Teks Bacaan:
--- --- ---

Bedanya...yang ini tertunda karena faktor alam. Semua aspek lain sudah tertangani satu persatu lewat proses yang amat sangat njelimet dan bisa dikategorikan tidak masuk akal sehat. Misalnya saja hal-hal yang cenderung dianggap mistik oleh orang kota tapi dijunjung tinggi oleh orang kampung sebagai bagian dari tradisi yang tidak boleh dikesampingkan. Aku sebagai orang kota dan beragama ya manut saja selama aku tidak ikut-ikutan berperanserta supaya jatuhnya tidak musyrik.
Dan apapun alasannya, hubungannya ke pengunduran waktu. Aku hanya bisa menunggu sambil selayaknya membantu melancarkan segala proses sesuai kemampuanku. Hanya keikhlasanku yang bisa membuatku tahan menunggu waktu yang tepat dengan menjauhkan diri dari keramaian kota, rutinitas keseharianku, keluarga dan teman-teman. Makan minum seadanya, berhujan-hujanan dan tidur di dalam pendopo berlantai papan kayu beralaskan tikar anyamanpun kujalani berminggu-minggu.

--- --- ---

Isi Catatan:

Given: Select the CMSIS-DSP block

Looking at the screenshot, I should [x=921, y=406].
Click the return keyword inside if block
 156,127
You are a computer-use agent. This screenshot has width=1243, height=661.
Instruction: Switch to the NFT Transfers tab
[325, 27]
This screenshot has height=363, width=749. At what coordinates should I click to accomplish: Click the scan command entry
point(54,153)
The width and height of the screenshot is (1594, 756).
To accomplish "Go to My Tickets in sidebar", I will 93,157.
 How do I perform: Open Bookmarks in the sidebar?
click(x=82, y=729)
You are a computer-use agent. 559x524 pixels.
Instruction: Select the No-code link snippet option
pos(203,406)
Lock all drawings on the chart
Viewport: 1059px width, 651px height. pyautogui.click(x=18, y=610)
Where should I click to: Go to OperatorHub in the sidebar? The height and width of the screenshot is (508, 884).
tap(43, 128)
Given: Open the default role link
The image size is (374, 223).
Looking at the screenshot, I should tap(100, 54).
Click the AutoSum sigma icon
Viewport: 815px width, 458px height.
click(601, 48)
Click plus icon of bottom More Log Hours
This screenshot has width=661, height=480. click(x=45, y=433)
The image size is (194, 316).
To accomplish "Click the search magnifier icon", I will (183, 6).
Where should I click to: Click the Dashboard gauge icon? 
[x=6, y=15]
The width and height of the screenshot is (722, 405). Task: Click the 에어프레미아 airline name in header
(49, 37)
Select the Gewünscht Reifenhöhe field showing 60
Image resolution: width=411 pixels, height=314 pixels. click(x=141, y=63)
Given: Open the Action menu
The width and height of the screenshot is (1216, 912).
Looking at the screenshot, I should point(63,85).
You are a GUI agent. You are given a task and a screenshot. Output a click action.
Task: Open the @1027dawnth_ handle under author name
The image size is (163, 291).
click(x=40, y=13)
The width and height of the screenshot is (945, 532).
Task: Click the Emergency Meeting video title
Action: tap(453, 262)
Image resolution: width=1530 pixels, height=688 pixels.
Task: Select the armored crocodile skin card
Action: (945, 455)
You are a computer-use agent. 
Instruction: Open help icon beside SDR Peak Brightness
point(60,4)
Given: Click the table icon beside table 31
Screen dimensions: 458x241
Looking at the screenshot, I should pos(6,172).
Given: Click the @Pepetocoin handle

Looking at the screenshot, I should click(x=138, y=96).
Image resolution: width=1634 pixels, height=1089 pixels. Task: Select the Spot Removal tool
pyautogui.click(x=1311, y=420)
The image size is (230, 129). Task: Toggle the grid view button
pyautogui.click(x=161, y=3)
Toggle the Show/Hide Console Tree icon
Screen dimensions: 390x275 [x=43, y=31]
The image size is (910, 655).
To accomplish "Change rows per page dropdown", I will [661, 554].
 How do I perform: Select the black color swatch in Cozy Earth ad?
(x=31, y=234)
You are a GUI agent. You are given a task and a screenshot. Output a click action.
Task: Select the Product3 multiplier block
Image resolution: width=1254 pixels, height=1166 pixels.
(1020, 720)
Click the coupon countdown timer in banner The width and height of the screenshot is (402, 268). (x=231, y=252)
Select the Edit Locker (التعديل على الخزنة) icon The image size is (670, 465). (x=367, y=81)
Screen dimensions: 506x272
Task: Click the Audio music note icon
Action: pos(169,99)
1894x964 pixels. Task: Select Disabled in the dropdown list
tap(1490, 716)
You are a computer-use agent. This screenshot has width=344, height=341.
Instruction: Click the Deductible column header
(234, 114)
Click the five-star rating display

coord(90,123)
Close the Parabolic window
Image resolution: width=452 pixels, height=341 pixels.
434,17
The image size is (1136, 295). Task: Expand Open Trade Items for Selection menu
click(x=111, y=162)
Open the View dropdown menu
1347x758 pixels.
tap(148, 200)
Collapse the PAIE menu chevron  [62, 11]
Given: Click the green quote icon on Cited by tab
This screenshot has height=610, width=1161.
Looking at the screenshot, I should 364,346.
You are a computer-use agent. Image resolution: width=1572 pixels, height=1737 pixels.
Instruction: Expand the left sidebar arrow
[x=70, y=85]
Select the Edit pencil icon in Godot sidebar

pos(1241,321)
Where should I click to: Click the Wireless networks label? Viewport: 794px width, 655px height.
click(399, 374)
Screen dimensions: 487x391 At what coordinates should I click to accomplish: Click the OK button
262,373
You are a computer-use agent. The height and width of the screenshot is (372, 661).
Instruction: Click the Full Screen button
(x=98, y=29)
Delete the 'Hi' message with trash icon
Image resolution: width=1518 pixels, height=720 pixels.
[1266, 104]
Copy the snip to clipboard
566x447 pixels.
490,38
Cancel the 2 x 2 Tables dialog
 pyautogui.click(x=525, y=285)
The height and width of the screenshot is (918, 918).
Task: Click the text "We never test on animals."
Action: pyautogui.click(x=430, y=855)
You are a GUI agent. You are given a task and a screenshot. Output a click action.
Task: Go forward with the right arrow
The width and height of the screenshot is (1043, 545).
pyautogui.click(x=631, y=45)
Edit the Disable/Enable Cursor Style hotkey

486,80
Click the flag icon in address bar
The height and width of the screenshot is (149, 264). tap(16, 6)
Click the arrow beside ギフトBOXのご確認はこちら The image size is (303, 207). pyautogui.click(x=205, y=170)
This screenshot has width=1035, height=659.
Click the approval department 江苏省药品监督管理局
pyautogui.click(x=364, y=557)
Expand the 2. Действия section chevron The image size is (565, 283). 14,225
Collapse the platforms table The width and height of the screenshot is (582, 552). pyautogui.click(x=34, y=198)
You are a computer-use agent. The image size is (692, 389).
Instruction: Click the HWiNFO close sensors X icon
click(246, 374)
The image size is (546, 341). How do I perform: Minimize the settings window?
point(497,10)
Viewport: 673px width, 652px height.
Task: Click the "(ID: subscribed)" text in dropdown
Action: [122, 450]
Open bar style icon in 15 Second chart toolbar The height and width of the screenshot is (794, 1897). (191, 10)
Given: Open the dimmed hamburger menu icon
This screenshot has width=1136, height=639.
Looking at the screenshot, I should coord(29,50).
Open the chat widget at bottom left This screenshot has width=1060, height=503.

--- --- ---

Instruksi Tugas A: Salin persis bagian teks bacaan mulai dari "Dan apapun alasannya, hubungannya" sampai "anyamanpun kujalani berminggu-minggu.".
Instruksi Tugas B: Menurut teks bacaan, di mana si pencerita tidur selama berminggu-minggu?
Instruksi Tugas C: Teruskan kisah penantian di kampung dalam teks bacaan, mulai sesudah kalimat terakhirnya.
Catatan di atas tidak perlu dipakai.

Hasil Latihan A:
Dan apapun alasannya, hubungannya ke pengunduran waktu. Aku hanya bisa menunggu sambil selayaknya membantu melancarkan segala proses sesuai kemampuanku. Hanya keikhlasanku yang bisa membuatku tahan menunggu waktu yang tepat dengan menjauhkan diri dari keramaian kota, rutinitas keseharianku, keluarga dan teman-teman. Makan minum seadanya, berhujan-hujanan dan tidur di dalam pendopo berlantai papan kayu beralaskan tikar anyamanpun kujalani berminggu-minggu.

Hasil Latihan B: Di dalam pendopo berlantai papan kayu, beralaskan tikar anyaman.

Hasil Latihan C:
Aku dan kedua temanku juga silih berganti mengalami gangguan kesehatan sebagai bagian dari proses adaptasi kami dengan kondisi di sekitar kami. Tapi tak mengapa. Kami bertiga toch sudah siaga dari awal sejak kami memutuskan untuk menggarap proyek ini. Hanya saja kami tak pernah menduga bahwa akhirnya laju perjalanan perjuangan kami harus terhambat oleh hujan yang sudah seminggu terakhir ini turun tiap hari. Pasalnya, untuk melanjutkan penggarapan proyek yang hampir mencapai akhir ini dibutuhkan cuaca yang cerah ceria cetar membahana...barang dua hari saja.
Konon menurut para dukun BMKG, ada empat hari yang diramalkan akan tak berhujan di minggu mendatang. Lepas dari kemungkinan adanya Human Error, sekali lagi kami harus bersabar menunggu kembalinya matahari bersinar sepanjang hari yang in shaa Allah identik dengan kembali bersinarnya masa depan kami bertiga. Bismillah...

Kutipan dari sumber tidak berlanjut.